Exercise tasks
1. Translate this sentence from the review of Thomas and Mary below into Spanish: "Of course, I could be wrong and the reality is that Tim Parks has an exceedingly good imagination."
2. In the review of Thomas and Mary below, turn the paragraph beginning "The subtitle of Thomas and Mary" into a short bulleted list that keeps its main facts.

Source passage
....

Thomas and Mary by Tim Parks

Usually when I read a book I don’t think much about the author’s personal life. Sure, an author has to invest some of themselves in what they write but unless it’s a memoir I don’t dwell on the extent of that investment. And then I read Thomas and Mary by Tim Parks. And I can’t stop thinking about the state of Tim Parks’s personal life. Specifically, I’m thinking he’s either been through a bitter divorce; paying child support for the next one thousand years; and/or has had affairs left, right and centre. I’m wondering because Thomas is such an intimately drawn character.

Of course, I could be wrong and the reality is that Tim Parks has an exceedingly good imagination.

The subtitle of Thomas and Mary is ‘A Love Story’ but there’s not a lot of love in this story. It’s largely told from Thomas’s point of view, and describes the slow disintegration of his marriage. It’s in describing the mundane – from Thomas and Mary’s differing bedtimes and whose responsibility it is to look after the indoor plants, to their failure to agree on music – that you realise that it’s these details that are as much to blame as Thomas’s affairs and Mary’s devotion to her dog.

“So as not to have to pretend to be asleep again, which he finds painful, he goes to bed early. Mary joins him at 11:30 and hardly cares whether he is asleep or not, since she has nothing to say to a man who she believes is having an affair.”

....

Data
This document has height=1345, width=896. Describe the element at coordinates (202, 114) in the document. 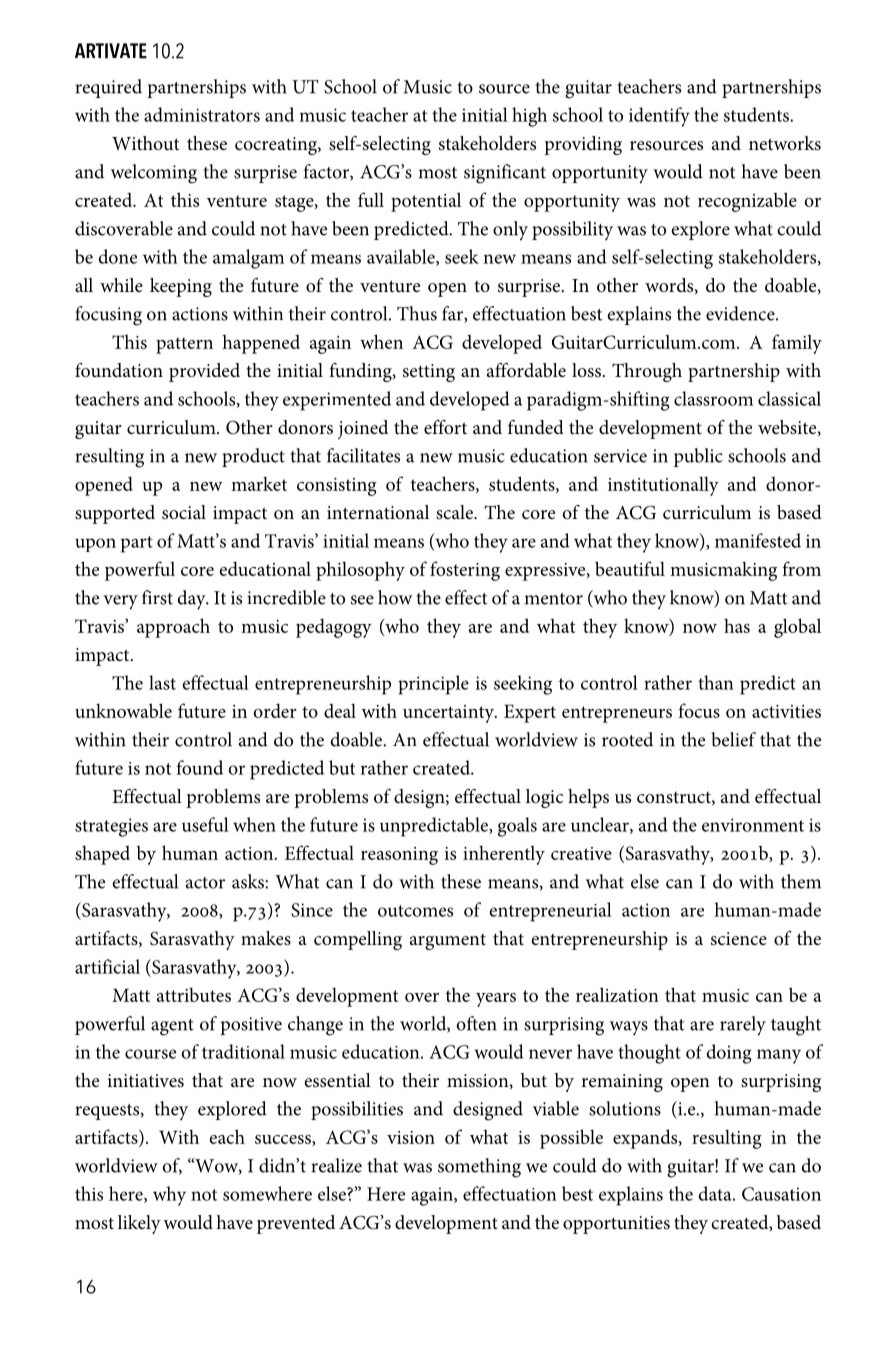

I see `administrators` at that location.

....

Written responses
1. Por supuesto, podría equivocarme y la realidad es que Tim Parks tiene una imaginación extraordinariamente buena.

2.
- The book's subtitle is 'A Love Story', but the story holds little love.
- It is told mostly from Thomas's point of view and traces the slow disintegration of his marriage.
- Mundane details share the blame with Thomas's affairs and Mary's devotion to her dog. These include the couple's differing bedtimes, who should look after the indoor plants, and their failure to agree on music.